My first skis weren’t full-capped Rosignols, my first boots weren’t high-end Solomons. My skis, boots, and poles were hand-me-downs. We called these hand-me-downs rock skis because they’d been chewed up with use, and having lost bits of their undersides to rocks on the nearly off-season tracks at the end of the previous year. They sucked – but using them convinced me I was worth better tools.
I spent the first season on that hand-me-down set of equipment, struggling through every foot of snow. Don’t even get me started on my rifle – cadet issue vostock .22 caliber rifle, the only left-sighted rifle the squadron had. It was a pain to sight in, and had a single-shot action, which meant I lost time reloading for each shot manually.
Learning to succeed without the benefit of skill-enhancing tools is important. I worry that not as many people go through this process as used to especially for creating media.
When bloggers are new to the game these days, they’ve got access to ways to make themselves immediately awesome, like;
- Premium themes
- Self-hosted wordpress blogs
- All the tutorials you could want
- Expert advice in a plethora of LinkedIn communities, Facebook groups, and paid areas like ThirdTribe and Blog Topics
- Plugins like ScribeSEO to handle their editorial foibles
- With just a couple hundred dollars, today’s media creator can look like they’re launching the next Problogger or Copyblogger – whether they can back up the awesomeness of the design and platform with their content or not.

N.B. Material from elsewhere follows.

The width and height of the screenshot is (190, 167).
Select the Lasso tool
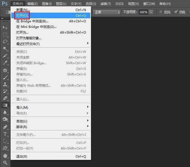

I’m not saying this is a bad thing.
Being able to set ourselves up to create excellence from day one is awesome – however, it’s incomplete as an experience. Some of the best bloggers out there have been around for a long time – experience counts for some of their innate awesomeness, but there’s another part that comes from having started with rock skis.
When I started blogging in the late nineties, all we had was LiveJournal. What we now call RSS, back then was LJ’s friends system. Those of us who spent a lot of time creating content created what we called a ping-free environment; because computers weren’t that great at running a lot of programs, we’d turn on Winamp, and turn off our messengers, and just write. By having nothing but our soundtracks and our text boxes available to us (we didn’t even have tabbed browsing back then – the horror), we were blogging with rock skis on. We were working with the best tools available, and gaining very specific skills because of that.
We can sill blog with rock skis today, if we try!
Some of the best new bloggers I’ve seen began on wordpress.com or blogger, before moving on to bigger and more extensible platforms. Working with these very tightly specified tools is like learning to write with the AP guide – you’ve only got so many chances to look awesome without artificial reinforcement, and you have to take every opportunity to be recognized as doing good work.
Blogging with rock skis on these days has to be intentional – the way not going out and buying a brand new set of Solomon boots is for new biathletes.
I’m not advocating for every would-be blogger to deprive themselves of great tools. However, there’s only so far those tools can take us without knowing what their functions are, and where the enhancements are actually coming from.
Every so often, turn off all the perks – write the hard way, ping-deprived – and see how much you can improve your practices with some rock skis.
How far can we take this improvement? What do you think?